As shocking as it may be, not all provinces in Canada recognize Remembrance Day as a provincial holiday. Ontario, Manitoba, Nova Scotia, and Quebec, are the only provinces in Canada who do not recognize November 11 as a statutory holiday.
As a unified nation, each province and territory should be able to recognize a holiday that affects almost every Canadian. Canadian families have been affected by war, whether their family and friends were active in service, or their communities have been affected by the devastation that war causes. It is a time when Canadians gather, so they can remember the Veterans who were monumental in shaping the country, nay, the world, today.
Canada is allied with many other nations, so often they support decisions to engage in military activity to resolve conflicts across the globe. Provinces cannot opt out of engaging in recruitment, and these recruited individuals come together to form the Canadian Armed Forces.

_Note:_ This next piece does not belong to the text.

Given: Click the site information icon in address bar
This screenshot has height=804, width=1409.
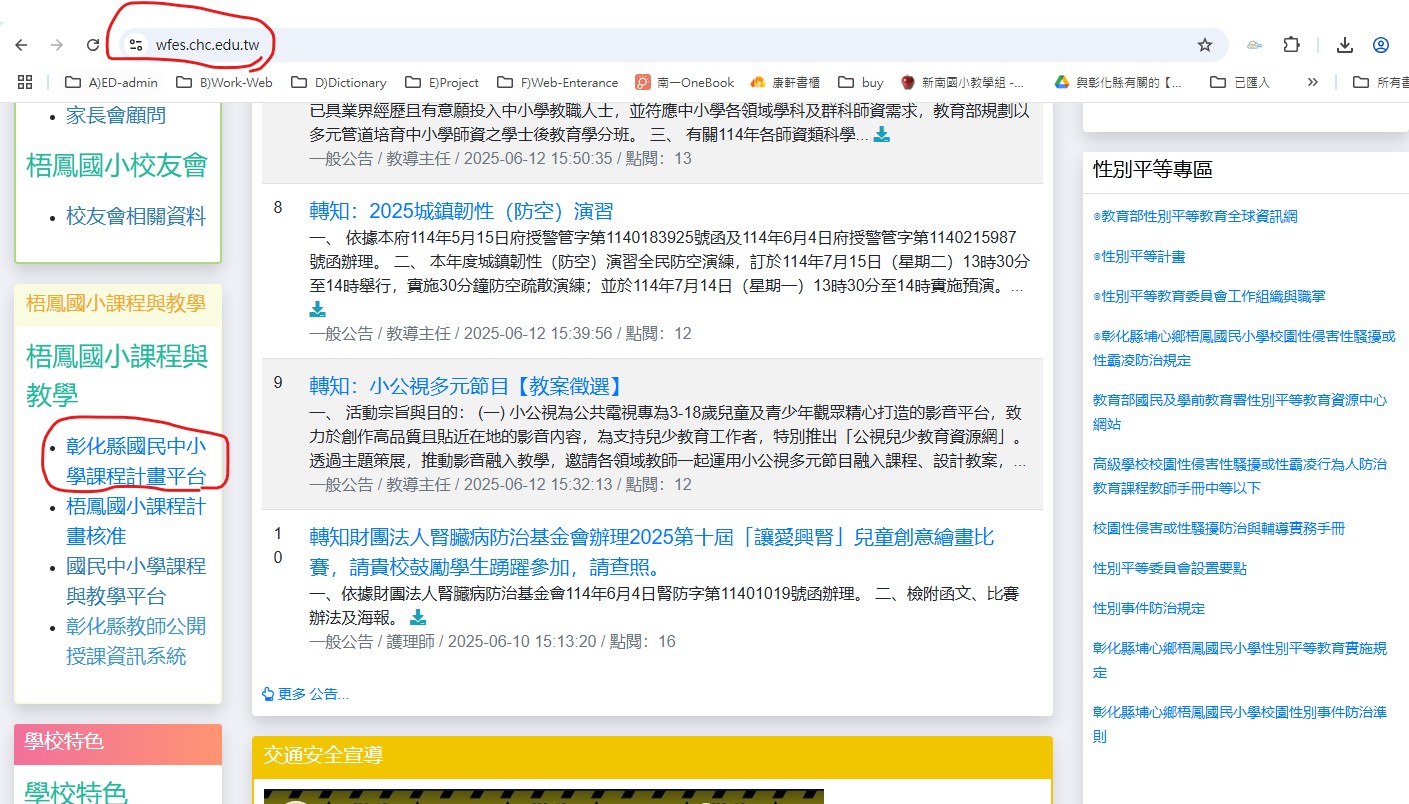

While it is important to recognize our veterans from the World Wars, and the Korean War, it is necessary to recognize and remember our veterans from more modern wars as well. We must acknowledge veterans’ sacrifices, especially since many still have friends and families to support them. It is easy to forget that behind the smiles in the photos seen on social media, that there are battles still being fought, atrocities still being committed, and veterans that still need support.

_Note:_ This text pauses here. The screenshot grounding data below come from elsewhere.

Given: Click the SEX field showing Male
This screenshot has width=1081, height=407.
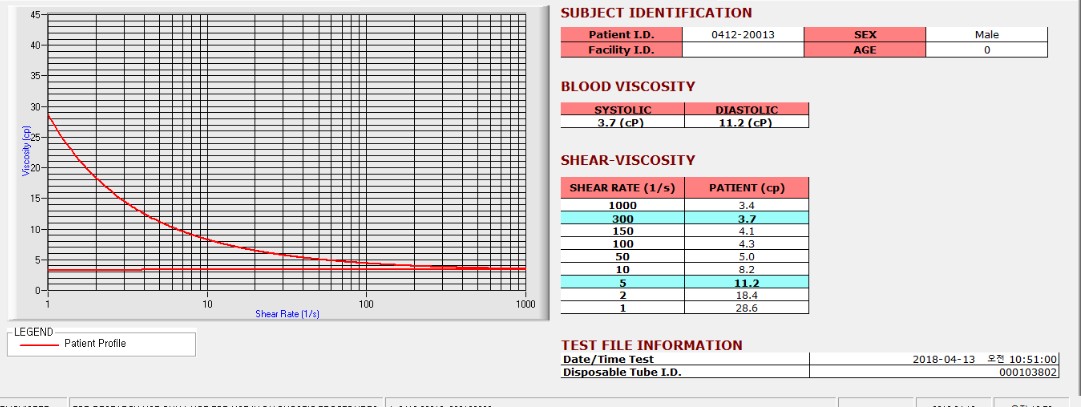Looking at the screenshot, I should (987, 34).
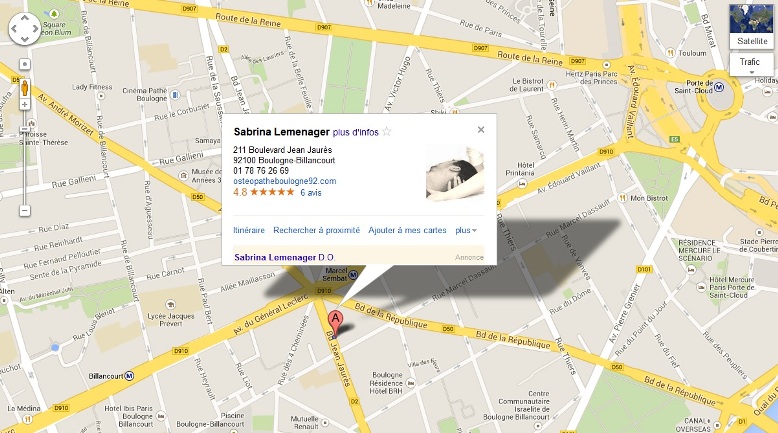Image resolution: width=778 pixels, height=433 pixels.
Task: Click the zoom slider handle
Action: 25,129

Since November 11 is not a federal holiday, Canadians in four provinces who cannot afford to take time off to attend remembrance ceremonies cannot support their veterans in this manner. By forcing many Canadians to go to work, these provinces diminish the gravity of Remembrance Day by suggesting that is an ordinary day. However, it is far from it and all Canadians should have the right to be able to participate in community celebrations of remembering their veterans.